▶ Work required
The lines from the one containing "Click height value 30 for size L" through the last one in the data: please copy those exactly, and only those, without the pictures.

▶ Records for this task
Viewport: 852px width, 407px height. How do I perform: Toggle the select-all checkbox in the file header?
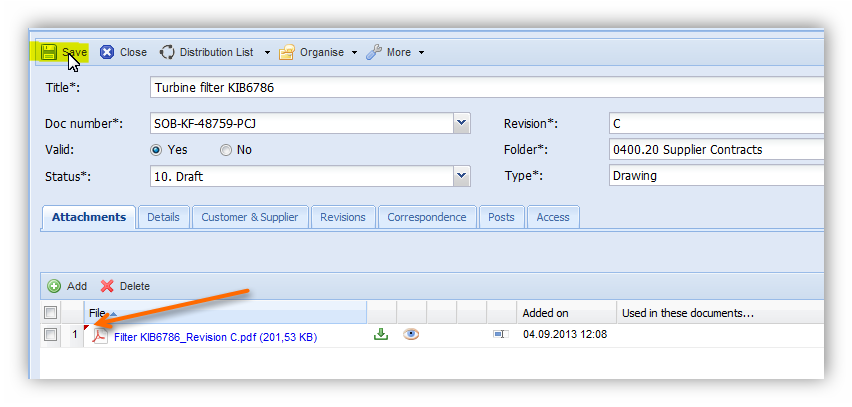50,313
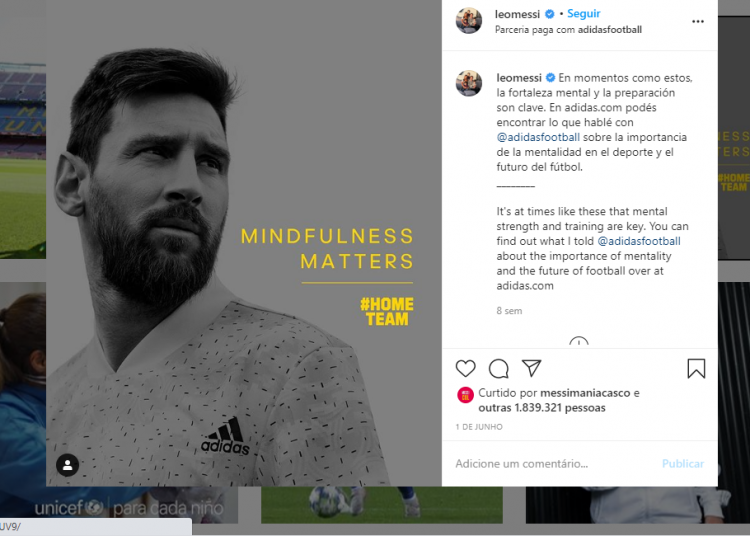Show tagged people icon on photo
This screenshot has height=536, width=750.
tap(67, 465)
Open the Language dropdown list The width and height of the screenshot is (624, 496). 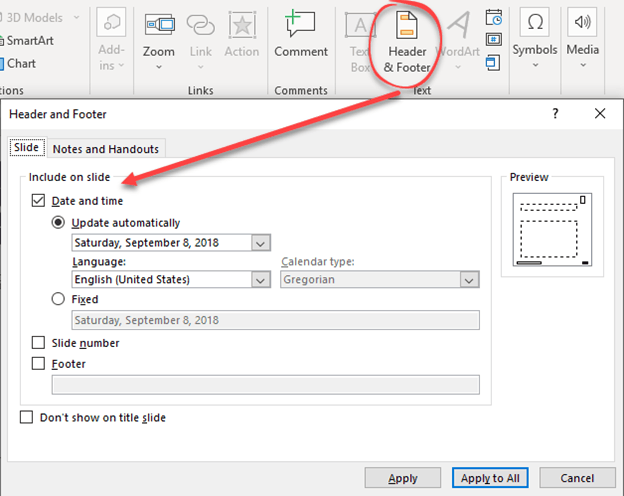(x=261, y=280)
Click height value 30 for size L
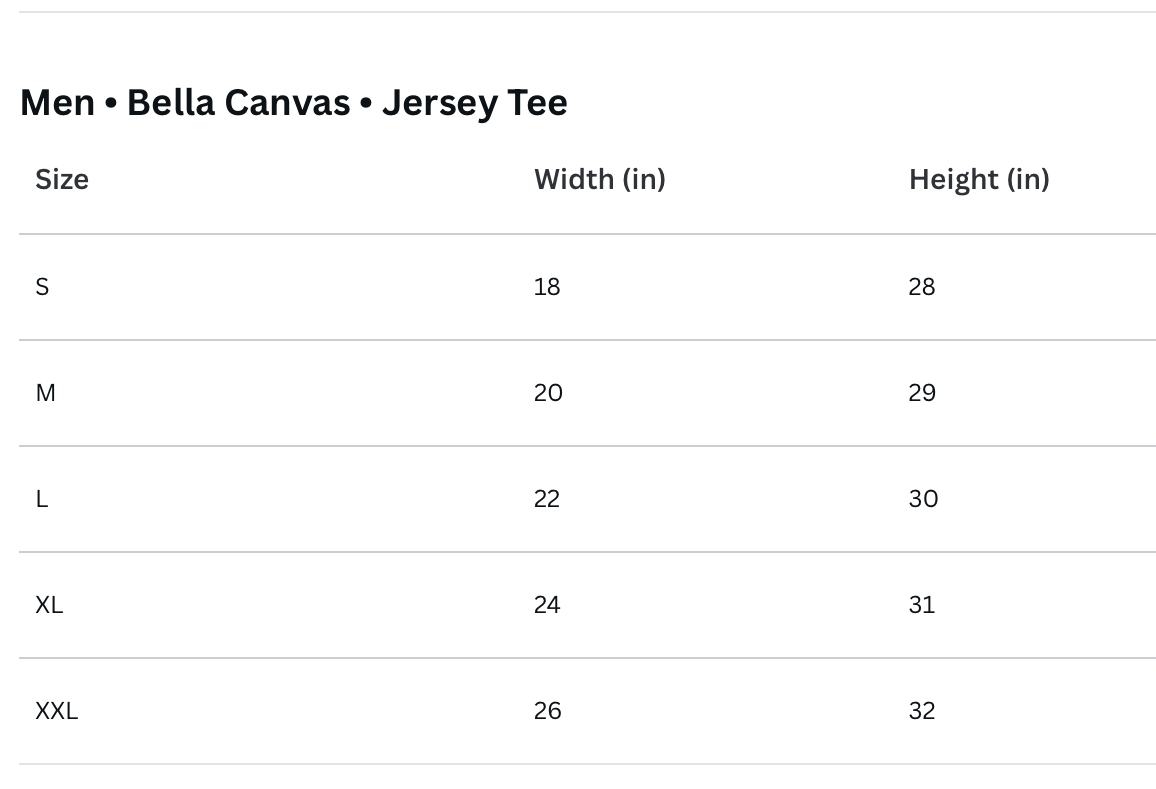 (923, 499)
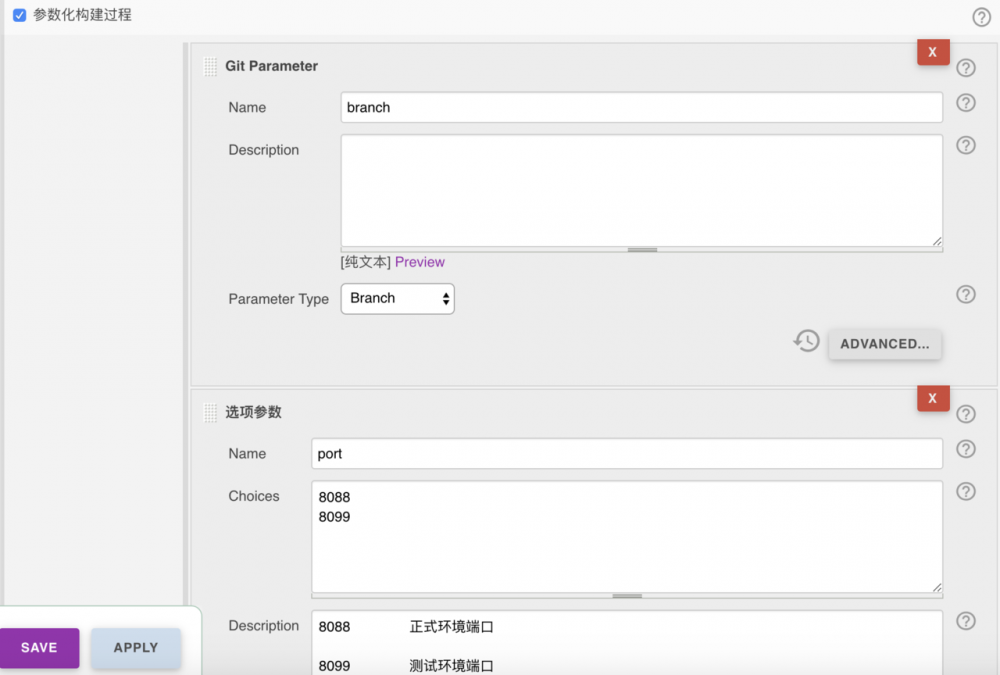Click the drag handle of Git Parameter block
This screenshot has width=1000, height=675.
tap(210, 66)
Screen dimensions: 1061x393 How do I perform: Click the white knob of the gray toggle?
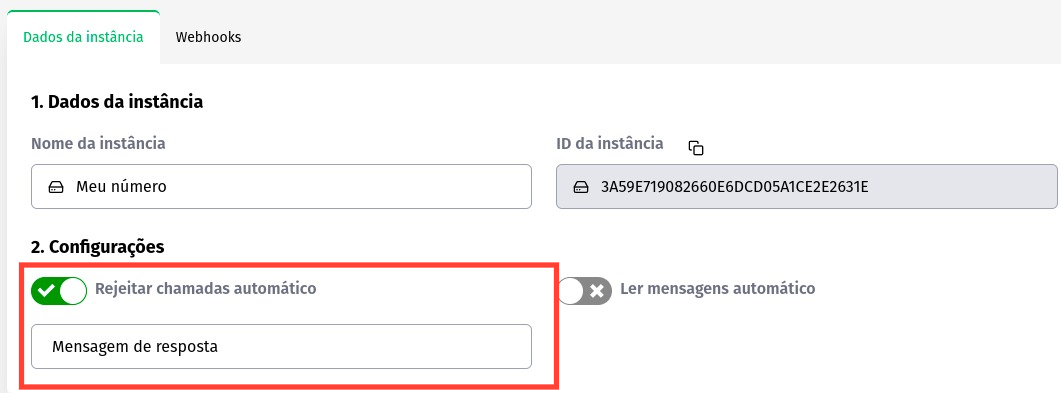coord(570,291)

▶ Solution to this exercise
Click height value 30 for size L
 (923, 499)
Click the drag handle of Git Parameter block
This screenshot has width=1000, height=675.
tap(210, 66)
Screen dimensions: 1061x393 How do I perform: Click the white knob of the gray toggle?
coord(570,291)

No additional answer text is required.